The present invention proposes to modify the structure of the microwave lenses previously described, so that, rather than having a number of fixed beam ports, a single beam port 11 (Figure 5) is used, that is similar in design to conventional ports, but mechanically adjustable so that it may be moved along the beam port contour to provide beam steering over a continuous range of angles. This is because the phase taper across the array ports changes with movement of the beam port 11 and thus changes the slew angle of the antenna beam.
The beam slew obtainable with the antenna defines a two- dimensional arc. In order to obtain beam steering in three dimensions it is therefore necessary for the whole antenna and feed structure to be rotatable about the central axis of the antenna, (shown by a dashed line in Fig. 5). By this means the antenna beam
can be pointed in any direction within a cone of space centred on the dashed line in Fig.5 and bounded by the maximum slew angle of the lens.

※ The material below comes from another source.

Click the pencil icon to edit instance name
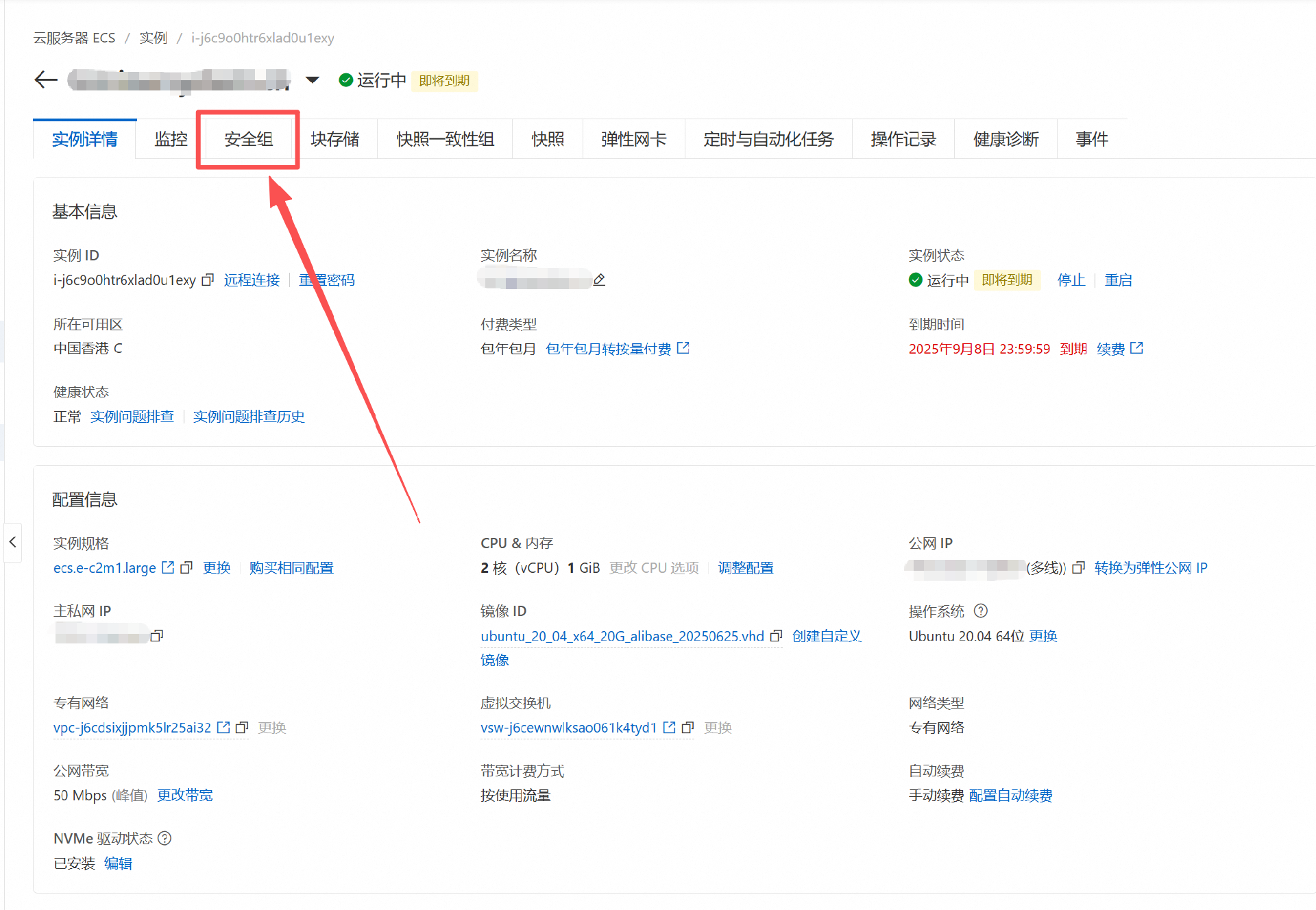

There are two requirements that a beam port for such an antennae must conform to. Firstly, its movement must be confined to the conventional beam port contour 6. If this were not adhered to the energy from the array ports would have incorrect phase delays at the beam port. Secondly, the beam port 11 should be pointed in the direction of the centre of the array port, or close to this direction. This centre is equivalent to point 0 in Figure 4.

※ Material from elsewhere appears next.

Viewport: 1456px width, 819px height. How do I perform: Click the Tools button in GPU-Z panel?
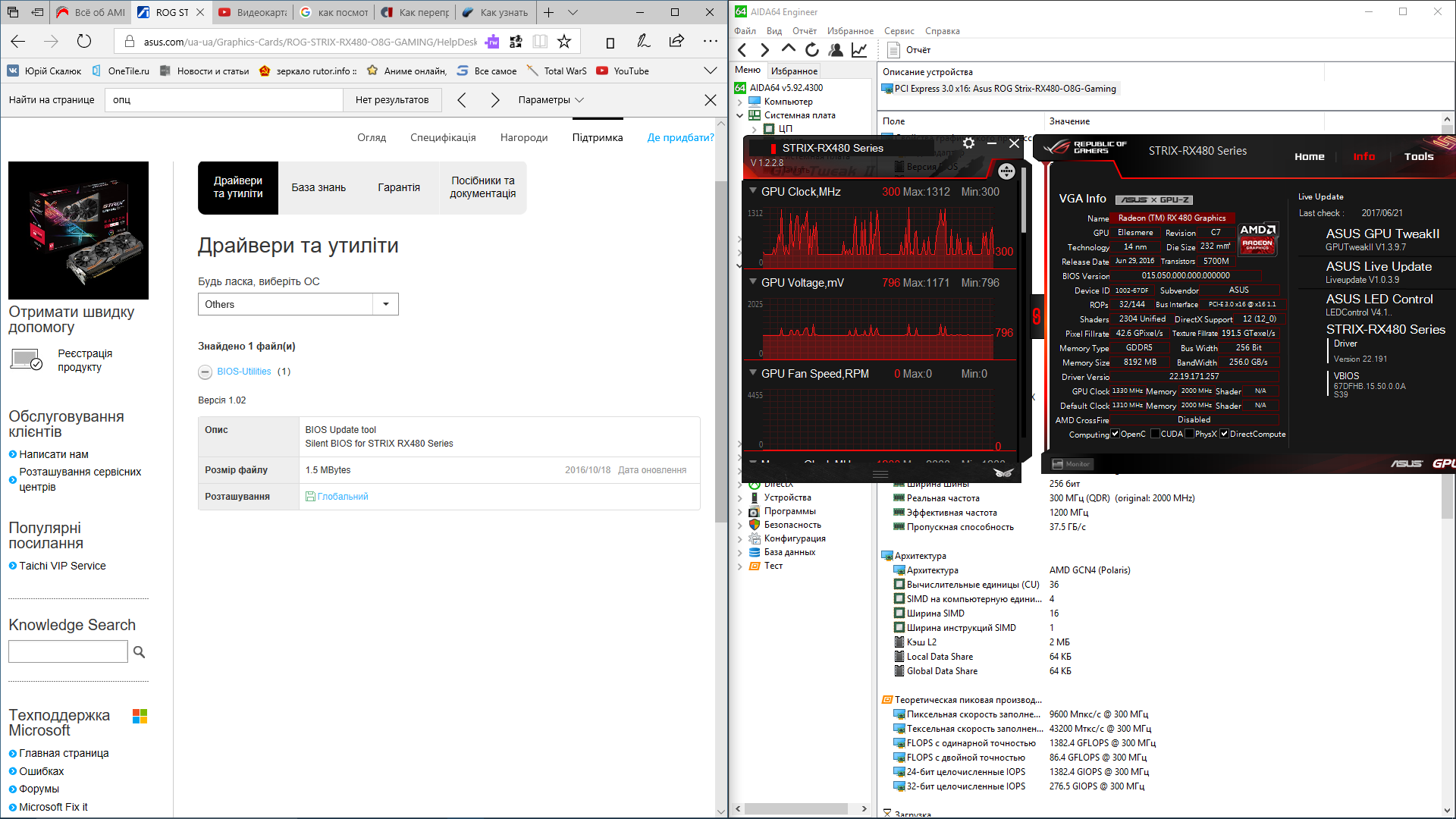pyautogui.click(x=1418, y=156)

The earlier description of the fixed beam port was given with reference to a triplate stripline structure. It will be appreciated that other constructions such as microstrip or parallel plate may be used. With microstrip or triplate structures it is essential that there is a close juxtaposition of the conductors of the lens and the moving port. Furthermore, there must be no perturbation in the dielectric across the lens/port boundary. Any perturbation could produce focusing errors and vary the phase taper. In the case of a parallel plate lens, a flared waveguide beam port could be used.
The beam port 11 is guided around the beam contour by a guide device. This device may comprise a pair of tracks 10, 12 into which locate a pair of pegs or bearings formed on the beam port. As the beam contour is a circular arc, it will be appreciated that the tracks should be shaped so as to ensure that movement of the port is confined to the beam contour and that the port is pointed towards the centre of the array contour. In one embodiment the peg or bearing spacing is equal to the track spacing and, by locating one of the tracks actually on the beam contour, the port can be guided around the beam contour and correctly positioned to point at the centre of the array port contour.

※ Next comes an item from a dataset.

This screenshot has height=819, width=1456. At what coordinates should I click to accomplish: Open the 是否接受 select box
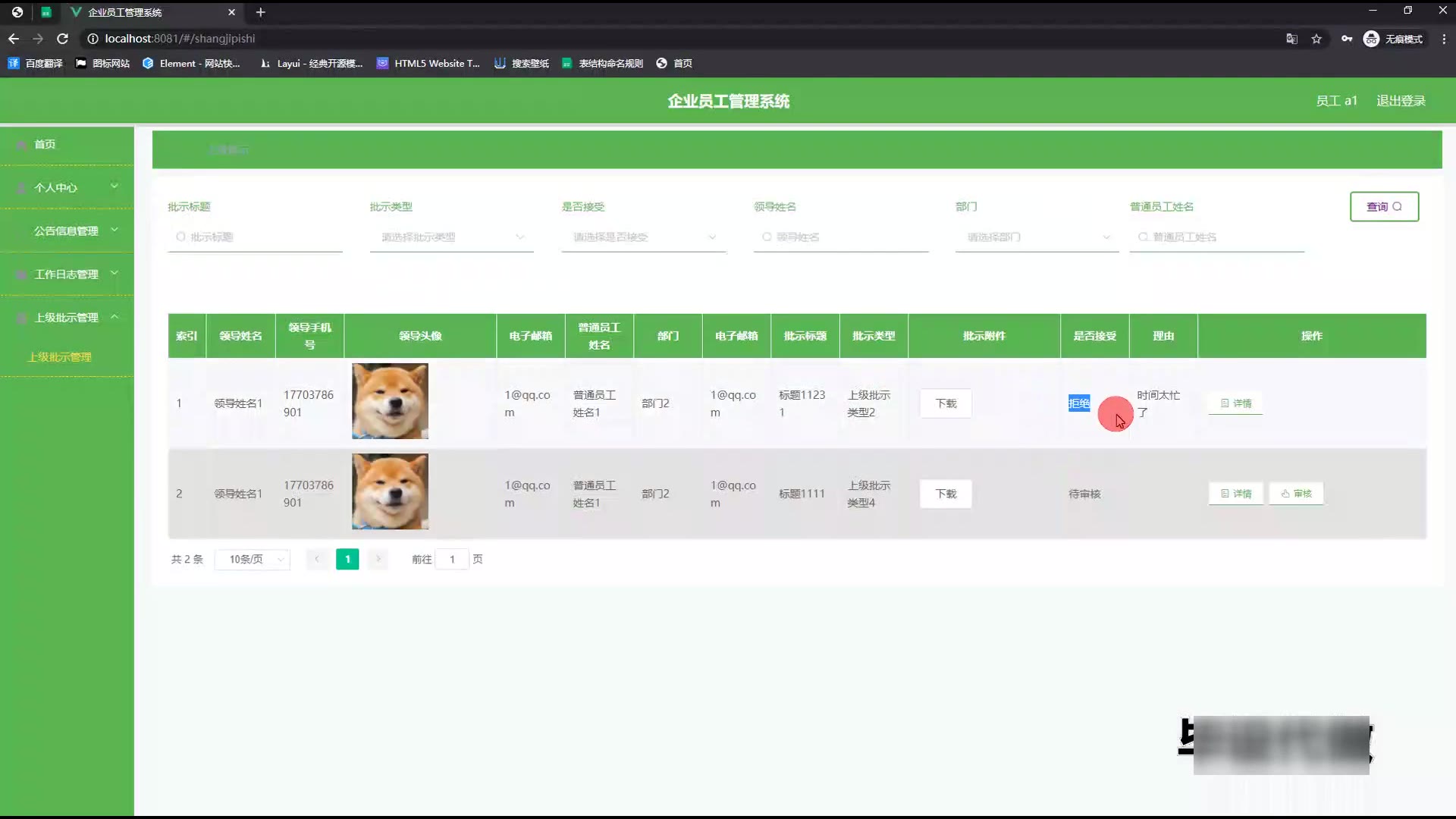click(643, 237)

A final point that must be observed is that energy not picked up by the beam port must be absorbed in some way to prevent multiple reflections occurring in the lens cavity. For example, this could be done by using dummy ports, each having a load on, or microwave absorbing material could be placed around the edge of the lens.
The lens arrangement has been described with reference to beam steering for a flat plate antenna. However, although this is
one facet of the invention, the modified lens may find application in many other fields such as radar where considerable use is made of phase shifters.